Determine how many lines of the items below contain the word "toolbar". Reply with the number alone.

────────────────────────────────────────

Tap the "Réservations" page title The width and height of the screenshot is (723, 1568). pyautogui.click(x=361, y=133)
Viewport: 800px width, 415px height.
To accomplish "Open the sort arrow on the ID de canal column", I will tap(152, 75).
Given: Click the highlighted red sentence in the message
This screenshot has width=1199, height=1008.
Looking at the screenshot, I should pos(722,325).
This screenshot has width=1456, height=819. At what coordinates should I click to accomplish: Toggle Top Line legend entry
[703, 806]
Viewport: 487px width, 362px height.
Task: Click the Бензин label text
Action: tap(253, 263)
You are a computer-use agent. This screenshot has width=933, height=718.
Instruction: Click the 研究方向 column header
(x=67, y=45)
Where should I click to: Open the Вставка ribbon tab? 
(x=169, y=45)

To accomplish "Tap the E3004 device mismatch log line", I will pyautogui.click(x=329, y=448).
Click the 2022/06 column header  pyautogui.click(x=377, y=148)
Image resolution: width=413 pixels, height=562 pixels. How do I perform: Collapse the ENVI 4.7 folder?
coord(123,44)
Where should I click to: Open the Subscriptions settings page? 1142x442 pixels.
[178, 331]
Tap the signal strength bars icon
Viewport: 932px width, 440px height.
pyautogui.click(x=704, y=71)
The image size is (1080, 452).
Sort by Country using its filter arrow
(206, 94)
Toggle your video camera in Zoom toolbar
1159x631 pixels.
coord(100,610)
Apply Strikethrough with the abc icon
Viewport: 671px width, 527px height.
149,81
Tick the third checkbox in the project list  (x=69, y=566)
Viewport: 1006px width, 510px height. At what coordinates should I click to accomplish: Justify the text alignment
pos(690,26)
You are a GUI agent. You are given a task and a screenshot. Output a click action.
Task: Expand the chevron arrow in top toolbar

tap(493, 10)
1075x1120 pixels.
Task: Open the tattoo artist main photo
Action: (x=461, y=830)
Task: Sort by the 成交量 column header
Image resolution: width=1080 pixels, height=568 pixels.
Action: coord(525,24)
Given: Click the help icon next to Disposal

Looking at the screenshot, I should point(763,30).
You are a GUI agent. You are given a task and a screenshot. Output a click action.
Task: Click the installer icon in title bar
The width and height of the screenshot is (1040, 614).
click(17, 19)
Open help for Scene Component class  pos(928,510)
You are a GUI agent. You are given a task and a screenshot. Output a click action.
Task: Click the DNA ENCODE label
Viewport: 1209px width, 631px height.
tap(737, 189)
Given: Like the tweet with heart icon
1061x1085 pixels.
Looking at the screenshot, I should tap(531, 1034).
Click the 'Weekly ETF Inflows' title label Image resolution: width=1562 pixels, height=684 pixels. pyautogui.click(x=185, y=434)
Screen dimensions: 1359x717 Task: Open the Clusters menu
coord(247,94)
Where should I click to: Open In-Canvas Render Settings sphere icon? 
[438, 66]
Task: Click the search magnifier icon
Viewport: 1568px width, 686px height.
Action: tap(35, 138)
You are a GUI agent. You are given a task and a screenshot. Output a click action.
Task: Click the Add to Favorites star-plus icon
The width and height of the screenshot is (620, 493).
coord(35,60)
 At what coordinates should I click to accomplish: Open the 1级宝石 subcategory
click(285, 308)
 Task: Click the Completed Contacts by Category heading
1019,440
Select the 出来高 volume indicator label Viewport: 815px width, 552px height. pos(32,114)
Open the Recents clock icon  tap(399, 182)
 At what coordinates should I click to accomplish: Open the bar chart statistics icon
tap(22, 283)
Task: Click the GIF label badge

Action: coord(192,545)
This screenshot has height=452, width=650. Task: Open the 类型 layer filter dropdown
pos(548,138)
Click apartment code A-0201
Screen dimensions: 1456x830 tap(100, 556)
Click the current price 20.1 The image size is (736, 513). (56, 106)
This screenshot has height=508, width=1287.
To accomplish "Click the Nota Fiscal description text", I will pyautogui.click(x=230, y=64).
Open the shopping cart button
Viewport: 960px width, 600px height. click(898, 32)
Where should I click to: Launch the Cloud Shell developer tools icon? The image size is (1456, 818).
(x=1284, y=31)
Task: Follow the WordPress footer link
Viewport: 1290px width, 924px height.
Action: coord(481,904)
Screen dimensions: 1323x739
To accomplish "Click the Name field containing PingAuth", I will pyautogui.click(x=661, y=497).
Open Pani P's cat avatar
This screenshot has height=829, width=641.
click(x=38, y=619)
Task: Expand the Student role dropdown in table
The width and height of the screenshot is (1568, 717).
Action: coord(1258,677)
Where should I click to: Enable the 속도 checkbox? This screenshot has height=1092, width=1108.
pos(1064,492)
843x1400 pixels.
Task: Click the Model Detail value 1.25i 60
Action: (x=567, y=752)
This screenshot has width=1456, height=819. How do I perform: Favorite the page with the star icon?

────────────────────────────────────────

ANSWER FOR THIS EXERCISE ::
2